Aim:
Copy out the records below word for word, leaving out the pictures.

Provided data:
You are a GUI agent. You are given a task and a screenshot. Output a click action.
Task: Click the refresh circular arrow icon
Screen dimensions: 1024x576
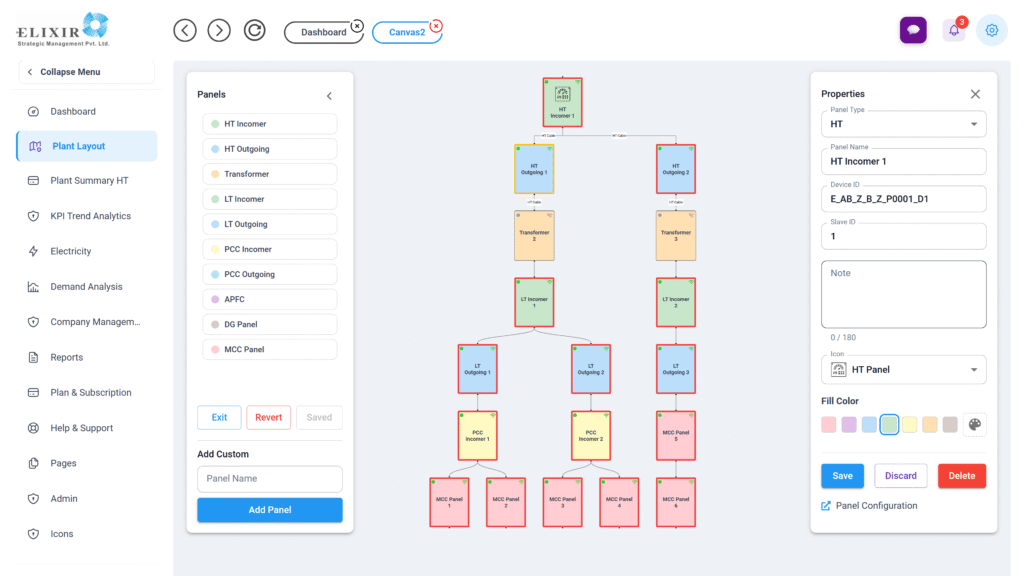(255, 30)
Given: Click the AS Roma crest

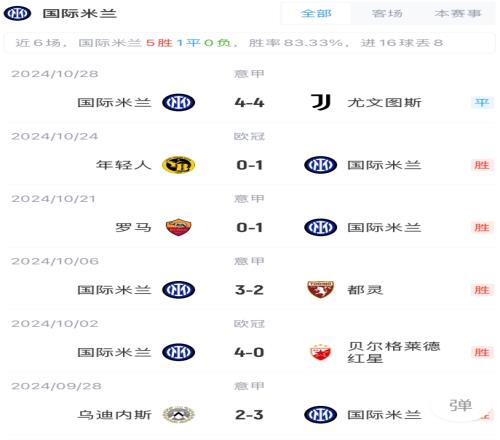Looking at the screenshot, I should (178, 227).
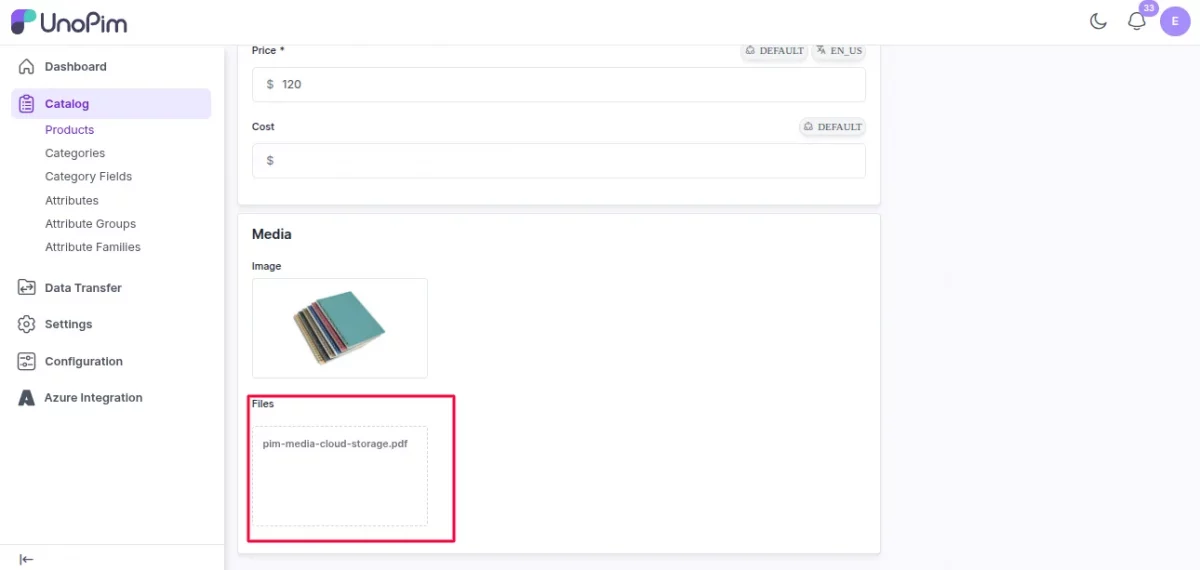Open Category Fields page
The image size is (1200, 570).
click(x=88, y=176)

Answer for the task:
You are a GUI agent. You are given a task and a screenshot. Output a click action.
Task: Click the refresh circular arrow icon
Screen dimensions: 1024x576
(255, 30)
Given: Click the AS Roma crest

Looking at the screenshot, I should (178, 227).
Open Category Fields page
The image size is (1200, 570).
click(x=88, y=176)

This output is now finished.